In the festival article, how many films will be screened, and from how many countries?

::: Source passage

THE 2017 Aesthetica Short Film Festival will transform York city centre into a pop-up cinema from Wednesday to Sunday when 18 locations will screen more than 300 films from 41 countries.

The BAFTA-recognised festival will run Guest Programmes to complement the Official Selection of films that span Animation, Family Friendly, Music Video, Artists Film, Documentary, Thriller, Dance, Comedy, Fashion, Advertising, Experimental and Drama.

The guest screenings will celebrate the diversity and breadth of independent cinema with the aim of forging relationships with other cultures and communities by offering a voice and platform to filmmakers from all walks of life.

"By introducing audiences to untold stories through the powerful medium of film, ASFF hopes to encourage discussion and raise awareness of issues surrounding diversity faced by millions each day, who continue to be under-represented on the big screen," says ASFF director Cherie Federico. "The driving force behind the programme is to highlight the moral and social importance of representation in cinema, an area still lacking within the industry, which needs to be acknowledged and actioned."

Cherie continues: "Film has the potential to be one of the most representative art forms of our generation, yet diversity is still an overwhelming industry issue. Our Guest Programmes will be a celebration of contemporary cinema and culture, accurately representing the world we live in today. We hope the stories shared will have a positive and uniting effect, appealing to those curious about lives different from their own, resulting in greater respect for one another.

::::::
::: Dataset excerpt

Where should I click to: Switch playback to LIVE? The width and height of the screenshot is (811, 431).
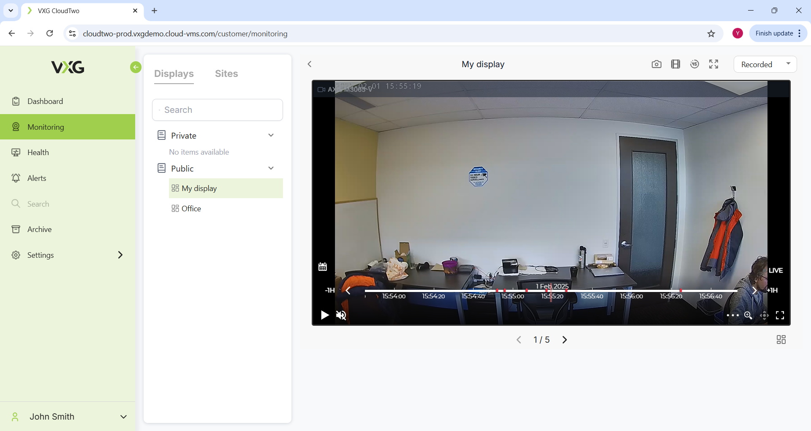pos(776,270)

::::::

Expected answer.
More than 300 films from 41 countries.